Imagine this: a train car filled full to the brim with chestnuts, small and sweet. Bags and bags and bags of chestnuts pulling into the rail yards of New York City. Chestnuts roasting on streets corners in Baltimore and Philadelphia. Chestnuts inches deep on the forest floor of the Blue Ridge Mountains, from trees so giant they might be more than 100 feet tall and wider than a person is tall.
This is part of what the turning of fall into winter used to mean–chestnut season, when city people would go nutting in the great parks, and mountain people would race pigs and wild turkeys to gathered the prickly burrs from the ground, pounds and pounds of them, to bag, sell, and send north.
But, today, when seasonal produce is all the rage, only a select few farmers markets peddle chestnuts, and at the supermarket, there might be a sad basket of golf ball-like nuts, nothing like the acorn-sized chestnuts of old. Street vendors sells honey-roasted peanuts, cashews, almonds and pecans, but chestnuts are nowhere to be found.
For centuries, different varieties of chestnut trees were cultivated around the world. Their nuts could be boiled, roasted, cooked into porridge, ground into flour and used for months to sustain a family. Centuries before they were being hawked on the streets of New York City, chestnuts were being sold by street vendors in Rome.

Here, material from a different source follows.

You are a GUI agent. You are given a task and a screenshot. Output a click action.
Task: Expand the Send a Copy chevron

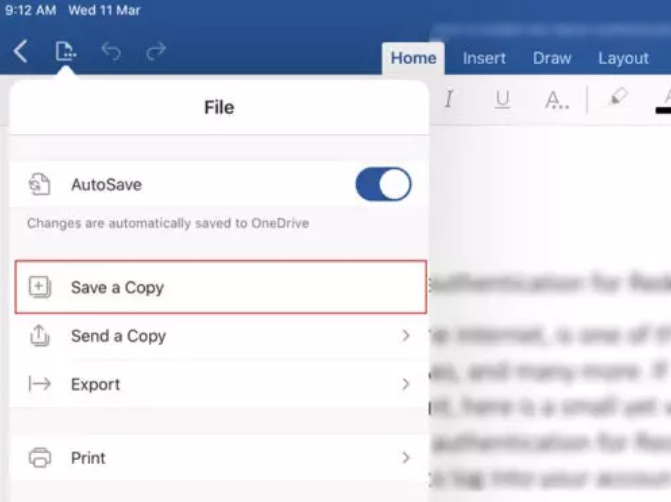coord(406,336)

But the American chestnut was not so thoroughly cultivated; it ran wild, up in the mountains, all the way north in Maine and down south to Georgia and Alabama, west to Ohio and Kentucky. In some places, half of all the trees in the forest were chestnuts trees, and they were beautiful. In the spring, their branches were covered in a fluff of white flowers, and the trees grew so large, they gave people that frisson of awe. There’s even a story, says Ralph H. Lutts, an environmental historian who’s written about the chestnut trade, of a chestnut tree so large that when it was cut down, it couldn’t be moved by oxen. The loggers had to dynamite it into pieces to pull it away from the placed it had been felled.

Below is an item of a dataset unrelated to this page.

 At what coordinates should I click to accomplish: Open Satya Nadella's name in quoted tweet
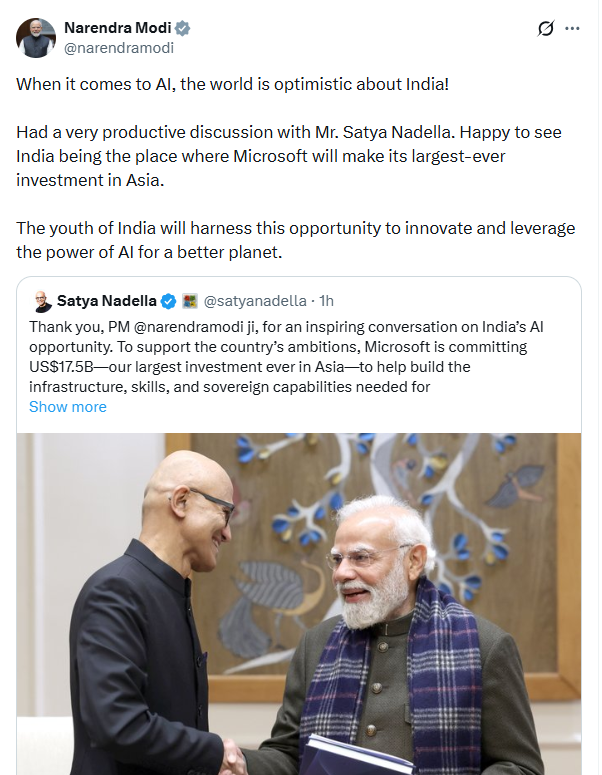[107, 300]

In Virginia and North Carolina, in the Appalachian range, families living in the mountains had long depended on chestnuts for food. But in the late 1800s, with railroads reaching remote mountains places, chestnut season became a boom time for mountain communities, particularly places where poverty was most stark. People would spend their days gathering pounds upon pounds of nuts, and pulling them to the rail station by the wagonload; poor families could pay off their debts entirely in chestnuts. Train cars full of chestnuts would pull out of small towns and deliver their loads to large coastal cities, which would feast on the seasonal delight. One year, Patrick County, Virginia, which Lutts write about in his article “Like Manna From God: the American Chestnut Trade in Southwestern Virginia,” shipped 160,000 pounds of nuts out.

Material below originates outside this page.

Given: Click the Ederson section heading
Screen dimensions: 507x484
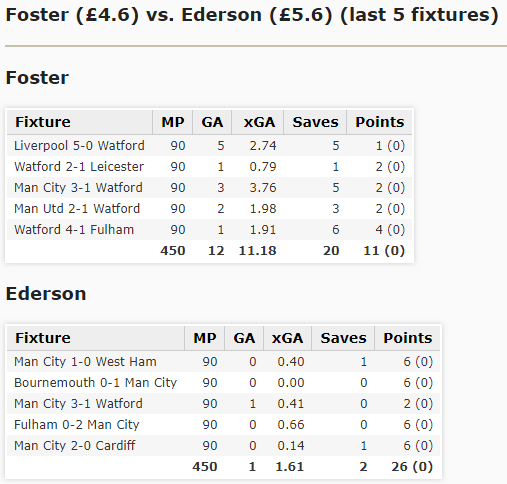Looking at the screenshot, I should click(x=46, y=294).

That’s a huge amount of nuts, and probably underrepresents the true scale of the trade. “When you think that that’s what they reported to the federal agricultural census and these were mountain folks who were very suspicious of the government, that must have been the tip of the iceberg,” Lutts says.
The end of this era began in 1904, when a gardener in the Bronx noticed that a chestnut tree in the New York Zoological Park had come down with a mysterious ailment. Soon, reports were coming in trees dying all across the city, then in Connecticut, New Jersey, Pennsylvania, and Massachusetts. By the 1920s, the chestnut blight had reached the Piedmont region of Virginia and North Carolina.
Chestnut season was over, and it affected not just the people living there. The bears, turkeys and pigeons that had depended on the chestnuts began to dwindle. Farmers no longer let their pigs wander the woods to fatten on the chestnuts that fell to the forest floor. And some people who did depend on the chestnut trade left to look for paid work, just around the time the Depression set in.
The blight was traced to an Asian variety of chestnuts that had been imported to the U.S. Unlike the American chestnut tree, the varieties that grew elsewhere in the world had been bred to grow larger, more watery nuts, and it’s these, reportedly much less tantalizingly sweet than the smaller American chestnuts, that are sold in stores today. There are few American chestnuts that escaped the blight, and scientists have worked to breed American chestnuts, using both conventional and genetic modification techniques, that are blight-resistant but produce those sweet, native fruit.
The old American chestnuts still haunt the mountains, though. The blight did not kill the root systems of chestnuts, so even though the big old stems of the trees have died, even now the root system will produce new growth. These saplings can even grow tall enough to start feeling like trees. Eventually, though, the blight gets them, too.